Most recently, the state’s water investigation directorate has in a report submitted to the Kolkata Municipal corporation said that of the 96 water samples collected from Kolkata and adjoining municipalities, 13 have been found to contain arsenic above the safe level. Of these, eight are from the Kolkata municipal area. Mayor Chatterjee has denied such a report being received though Tarak Singh has admitted that tubewell water from different Kolkata municipal areas has been found to contain arsenic above the safe level.

Dr Chakraborti, who began working on the subject in 1982, recalls that for 13 years, till 1995, the system was in denial and his warnings went unheeded. Since he had secured grants from all over the world for his work, Left Front politicians, then in power, had called him an agent of western multinationals and threatened to put him in jail.

A tubewell with arsenic in its water at lake Gardens in kolkata | Photo: PRASANTA BiSWAS

He has a multilayered solution to the problem. Water from all the tubewells in the area should be tested and fresh tubewells sunk only in areas which show no trace of arsenic. Then the boring should go up to roughly 500 ft to the third aquifer to get to arsenic free water. Thereafter the water extracted should be tested every three months and the local people trained to keep a vigil over both water quality and report first symptoms that may appear in anybody affected.

Arsenic toxicity was first detected in a Jadavpur resident in 1993 and the first arsenic patient with cancer also detected in the same year. In 2001 the Kolkata Municipal corporation admitted to the presence of arsenic in the city’s drinking water. In 2003 tubewells were sealed in the campus of the state’s foremost public hospital, SSKM, presumably because arsenic was detected in their water. In this process of denial and acceptance municipal corporation sources again accepted the presence of arsenic in the city’s drinking water in 2007.

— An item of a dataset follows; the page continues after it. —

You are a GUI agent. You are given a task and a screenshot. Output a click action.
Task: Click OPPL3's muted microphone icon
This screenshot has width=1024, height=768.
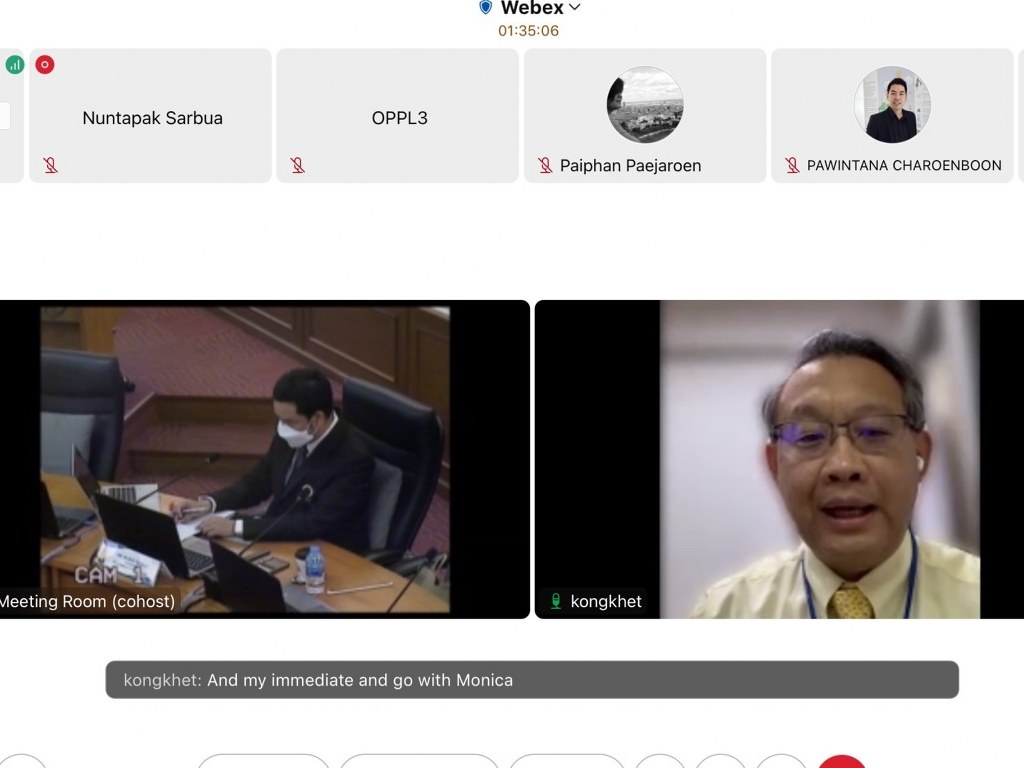(297, 165)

The history of denial and subsequent turnaround is as long as it is star studded. In 1999, the current chief minister of West Bengal Mamata Banerjee, then union railway minister, complained to the Planning commission that the West Bengal government was not taking proper care of arsenic contamination in the affected districts of the state. After much controversy in 2001 the then minister for water investigation admitted to arsenic contamination in West Bengal. Subrata Mukherjee, who as mayor in 2000 denied that there was arsenic in groundwater imbibed in Kolkata, has now, in his avatar as the state’s minister for public health engineering, come around to the view that there is arsenic in water in Jadavpur.

Till 2010 from over 5000 water samples collected from the Kolkata metropolitan area and tested by the school, 12.7 per cent have been found to contain arsenic of over the 10 microgram per litre norm. Research done by a scholar at the school put water from 18 per cent of Kolkata municipal corporation tubewells and 80 per cent of private tubewells above the safe WHO level. Water from such sources being used by residents of some up market apartment blocks has also been found to be unsafe.

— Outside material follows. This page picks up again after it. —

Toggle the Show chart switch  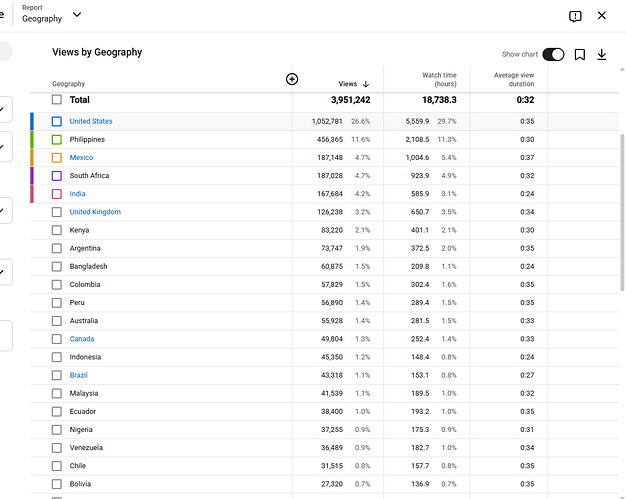point(553,54)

The future scenario could not be more bleak. Most wards in the south and southeast of Kolkata are affected by the arsenic menace. Some tubewells which were earlier supplying good water have now been affected. Deep tubewell water is naturally safer than shallow tubewell water but some of the deep tubewells are now affected. Drinking tubewell water may not remain safe in the future.

But there is little attempt to tackle the problem with the future in mind. No water charges are levied in the city, not even for the better off. Forty per cent of piped treated river water is wasted through leaking public taps. Rainwater harvesting is mandated only for very large buildings. As the water table is going down its quality at a given level is deteriorating and it is becoming necessary to go deeper and deeper to find safe drinking water.